>> begin RECORDS PROVIDED
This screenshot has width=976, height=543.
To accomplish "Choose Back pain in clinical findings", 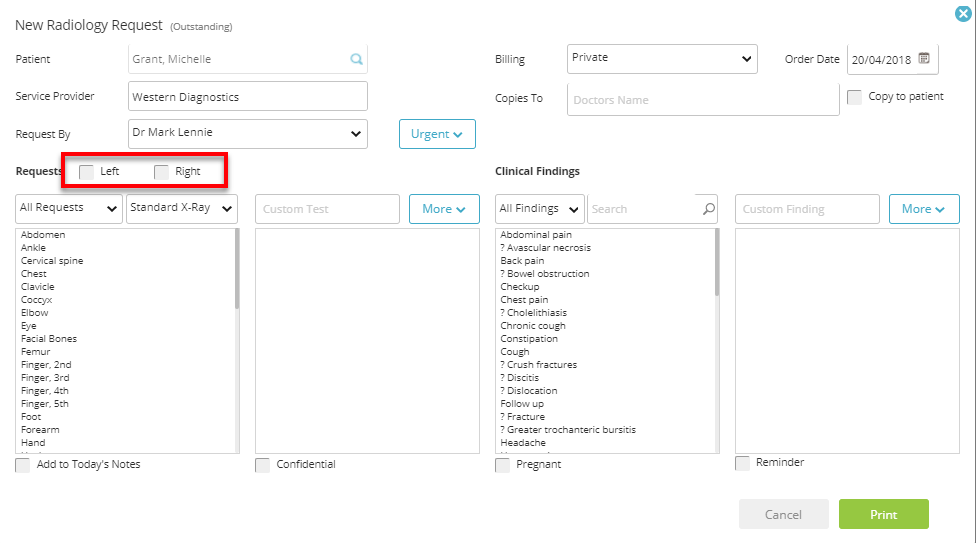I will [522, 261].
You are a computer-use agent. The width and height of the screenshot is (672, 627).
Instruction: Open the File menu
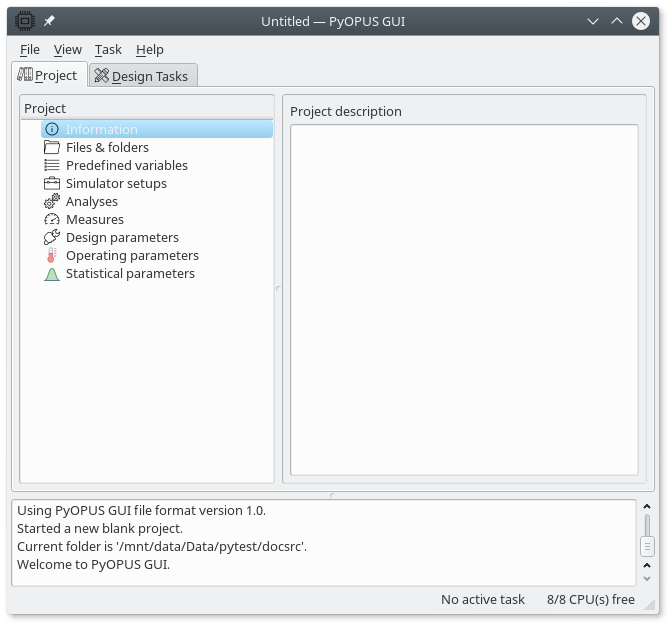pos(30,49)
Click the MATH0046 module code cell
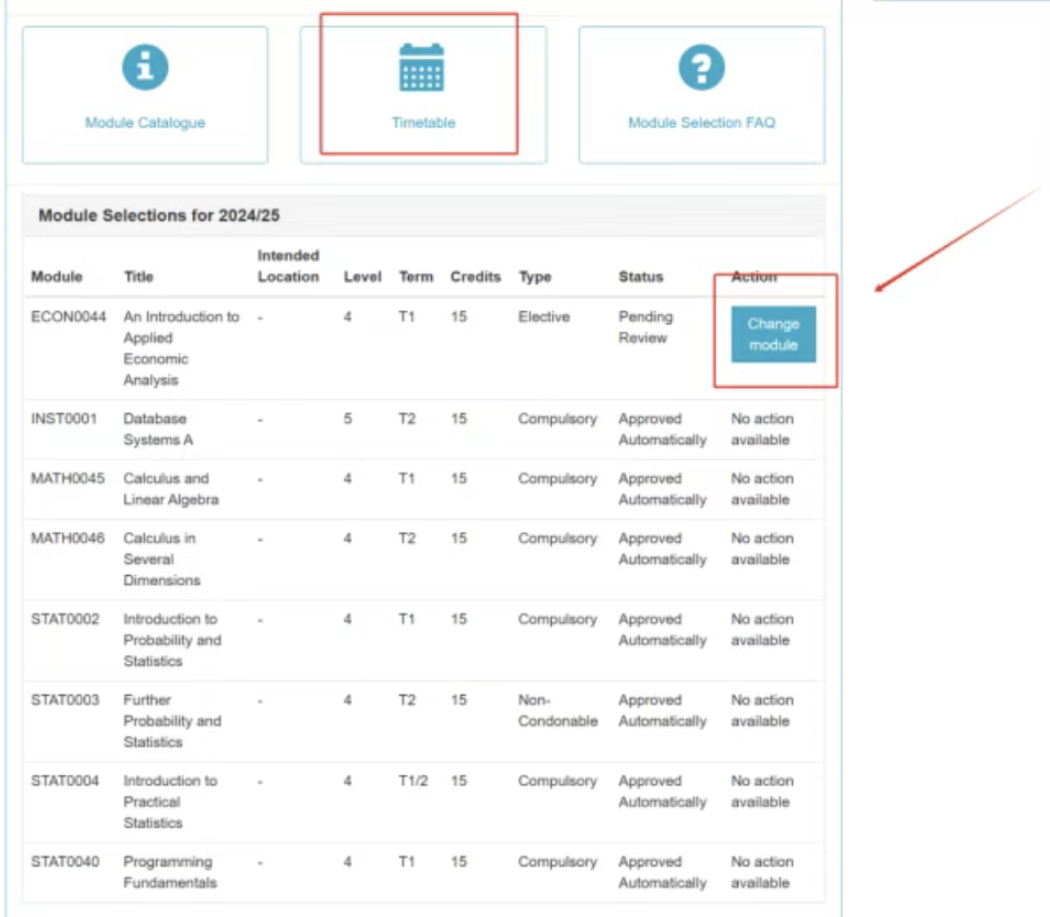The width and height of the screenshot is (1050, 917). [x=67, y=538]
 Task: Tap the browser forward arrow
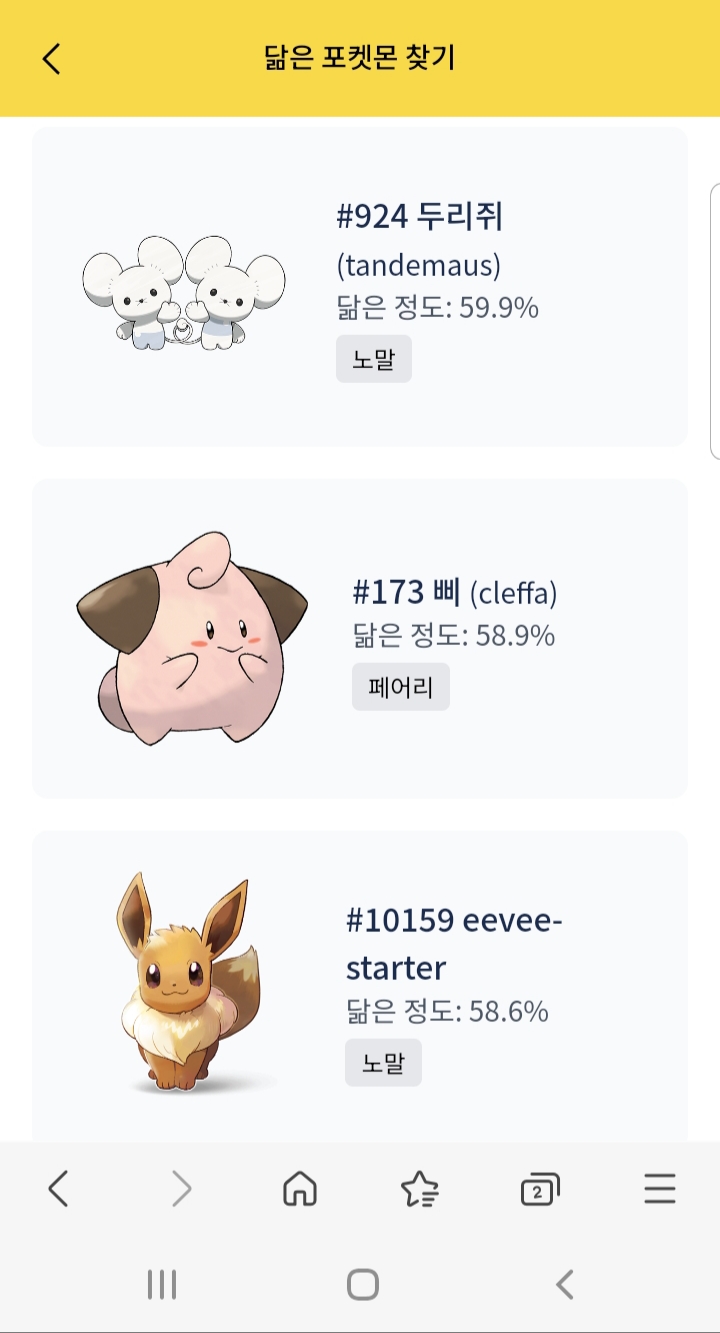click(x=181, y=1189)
>> end RECORDS PROVIDED
>> begin RECORDS PROVIDED
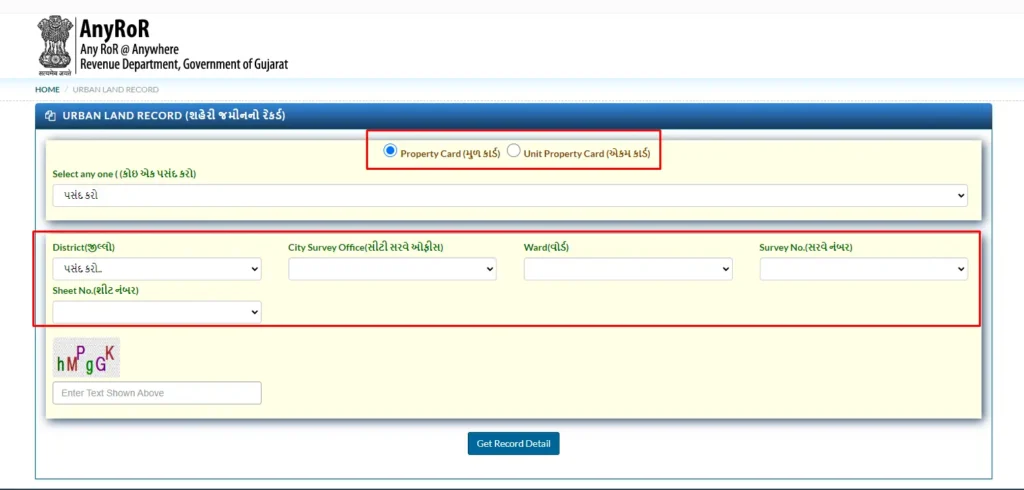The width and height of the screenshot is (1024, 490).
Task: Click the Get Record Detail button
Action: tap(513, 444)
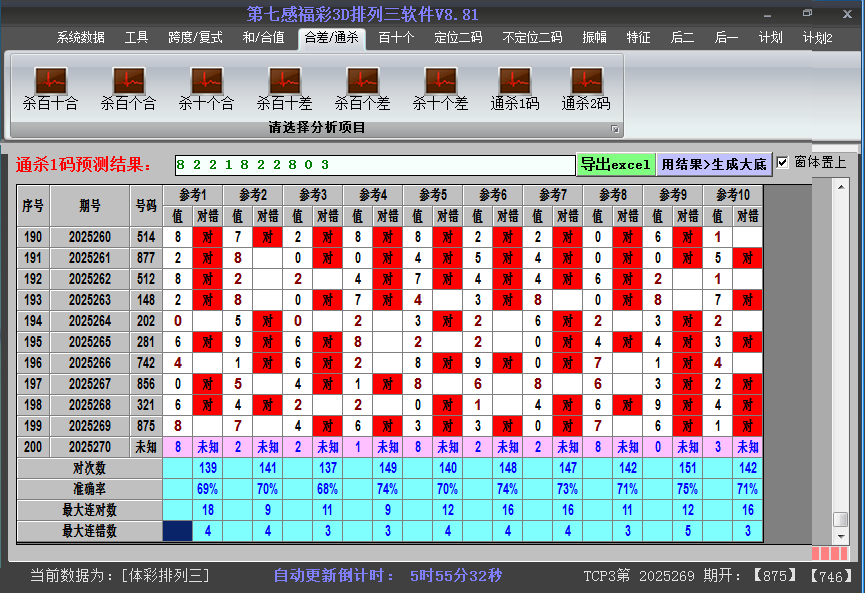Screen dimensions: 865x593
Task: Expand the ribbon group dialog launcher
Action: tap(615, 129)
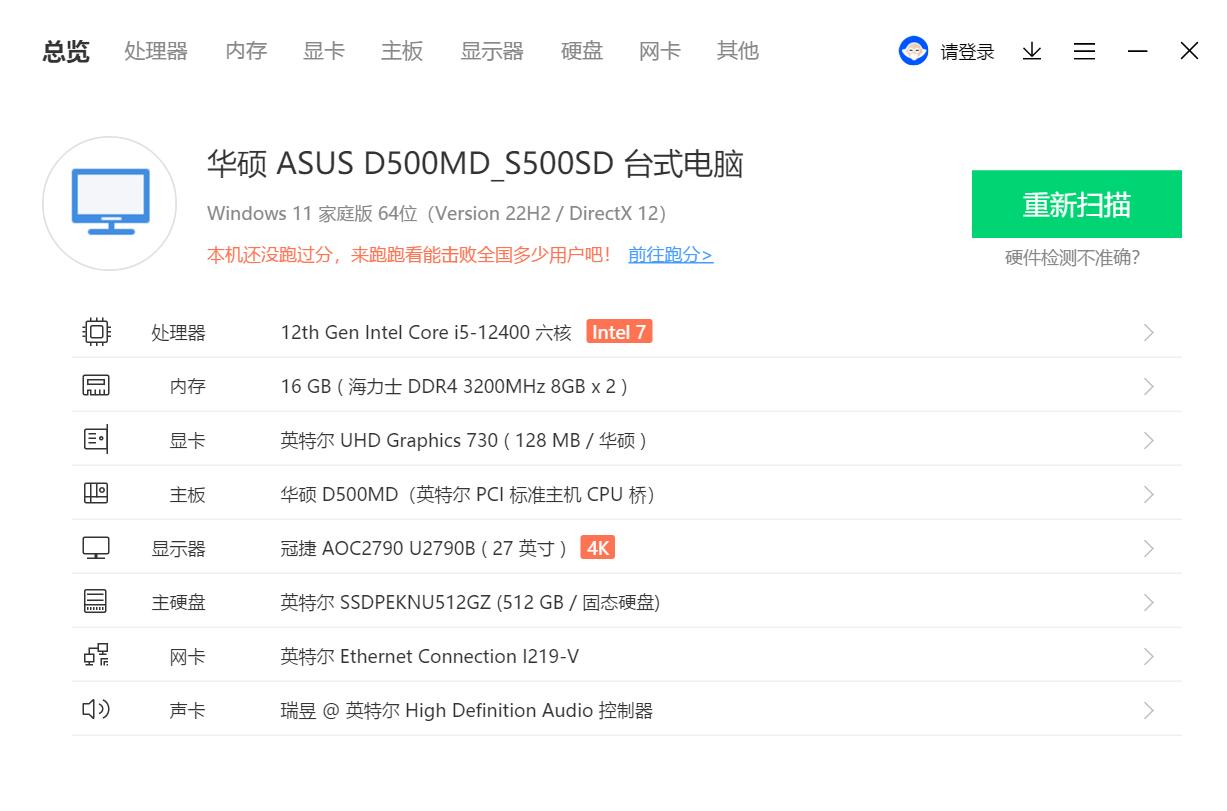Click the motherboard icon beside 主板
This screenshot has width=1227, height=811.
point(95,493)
>> end RECORDS PROVIDED
◆ WRITTEN TASK ◆
Return the lines of the data above verbatim, from the line containing "You are a computer-use" through the line containing "click(x=181, y=1189)", both included. Omit the pictures from your answer.

◆ OUTPUT FOR THIS EXERCISE ◆
You are a computer-use agent. The width and height of the screenshot is (672, 627).
Instruction: Open the File menu
pos(30,49)
Click the MATH0046 module code cell
The width and height of the screenshot is (1050, 917). [x=67, y=538]
 Task: Tap the browser forward arrow
click(x=181, y=1189)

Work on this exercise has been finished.